◆ The task
Quote the listing below in its entirety.

◆ Data for this task
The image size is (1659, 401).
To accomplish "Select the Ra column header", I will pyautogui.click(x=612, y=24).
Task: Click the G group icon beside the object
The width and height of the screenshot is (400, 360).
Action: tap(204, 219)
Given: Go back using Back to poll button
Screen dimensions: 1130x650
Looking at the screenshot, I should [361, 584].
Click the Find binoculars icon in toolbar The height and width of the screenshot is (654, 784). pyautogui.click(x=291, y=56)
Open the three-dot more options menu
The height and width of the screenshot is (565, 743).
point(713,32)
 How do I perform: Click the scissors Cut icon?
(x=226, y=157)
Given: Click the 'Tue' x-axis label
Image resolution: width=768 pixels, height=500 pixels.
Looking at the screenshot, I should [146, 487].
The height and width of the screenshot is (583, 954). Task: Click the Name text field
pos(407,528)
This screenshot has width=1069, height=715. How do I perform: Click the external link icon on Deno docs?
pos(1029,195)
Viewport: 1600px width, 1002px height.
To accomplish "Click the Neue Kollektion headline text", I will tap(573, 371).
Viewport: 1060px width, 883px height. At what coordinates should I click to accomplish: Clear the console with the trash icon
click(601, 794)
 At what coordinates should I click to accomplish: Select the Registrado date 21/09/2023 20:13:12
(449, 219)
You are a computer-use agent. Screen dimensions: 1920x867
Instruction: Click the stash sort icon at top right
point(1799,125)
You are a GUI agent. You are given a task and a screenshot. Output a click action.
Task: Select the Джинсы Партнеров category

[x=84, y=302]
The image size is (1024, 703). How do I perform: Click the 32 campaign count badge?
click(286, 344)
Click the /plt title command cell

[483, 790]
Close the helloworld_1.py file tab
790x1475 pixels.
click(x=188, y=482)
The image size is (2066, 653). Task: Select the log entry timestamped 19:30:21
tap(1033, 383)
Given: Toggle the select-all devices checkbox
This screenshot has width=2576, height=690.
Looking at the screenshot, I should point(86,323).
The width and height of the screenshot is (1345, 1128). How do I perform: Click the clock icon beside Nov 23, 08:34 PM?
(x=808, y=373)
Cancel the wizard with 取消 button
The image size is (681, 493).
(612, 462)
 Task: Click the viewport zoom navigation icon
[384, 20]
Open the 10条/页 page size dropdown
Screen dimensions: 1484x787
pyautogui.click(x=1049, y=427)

◆ Output for this task
The image size is (1659, 401).
To accomplish "Select the Ra column header", I will pyautogui.click(x=612, y=24).
Task: Click the G group icon beside the object
The width and height of the screenshot is (400, 360).
Action: tap(204, 219)
Given: Go back using Back to poll button
Screen dimensions: 1130x650
Looking at the screenshot, I should [361, 584].
Click the Find binoculars icon in toolbar The height and width of the screenshot is (654, 784). pyautogui.click(x=291, y=56)
Open the three-dot more options menu
The height and width of the screenshot is (565, 743).
point(713,32)
 How do I perform: Click the scissors Cut icon?
(x=226, y=157)
Given: Click the 'Tue' x-axis label
Image resolution: width=768 pixels, height=500 pixels.
Looking at the screenshot, I should [146, 487].
The height and width of the screenshot is (583, 954). Task: Click the Name text field
pos(407,528)
This screenshot has width=1069, height=715. How do I perform: Click the external link icon on Deno docs?
pos(1029,195)
Viewport: 1600px width, 1002px height.
To accomplish "Click the Neue Kollektion headline text", I will tap(573, 371).
Viewport: 1060px width, 883px height. At what coordinates should I click to accomplish: Clear the console with the trash icon
click(601, 794)
 At what coordinates should I click to accomplish: Select the Registrado date 21/09/2023 20:13:12
(449, 219)
You are a computer-use agent. Screen dimensions: 1920x867
Instruction: Click the stash sort icon at top right
point(1799,125)
You are a GUI agent. You are given a task and a screenshot. Output a click action.
Task: Select the Джинсы Партнеров category

[x=84, y=302]
The image size is (1024, 703). How do I perform: Click the 32 campaign count badge?
click(286, 344)
Click the /plt title command cell

[483, 790]
Close the helloworld_1.py file tab
790x1475 pixels.
click(x=188, y=482)
The image size is (2066, 653). Task: Select the log entry timestamped 19:30:21
tap(1033, 383)
Given: Toggle the select-all devices checkbox
This screenshot has width=2576, height=690.
Looking at the screenshot, I should point(86,323).
The width and height of the screenshot is (1345, 1128). How do I perform: Click the clock icon beside Nov 23, 08:34 PM?
(x=808, y=373)
Cancel the wizard with 取消 button
The image size is (681, 493).
(612, 462)
 Task: Click the viewport zoom navigation icon
[384, 20]
Open the 10条/页 page size dropdown
Screen dimensions: 1484x787
pyautogui.click(x=1049, y=427)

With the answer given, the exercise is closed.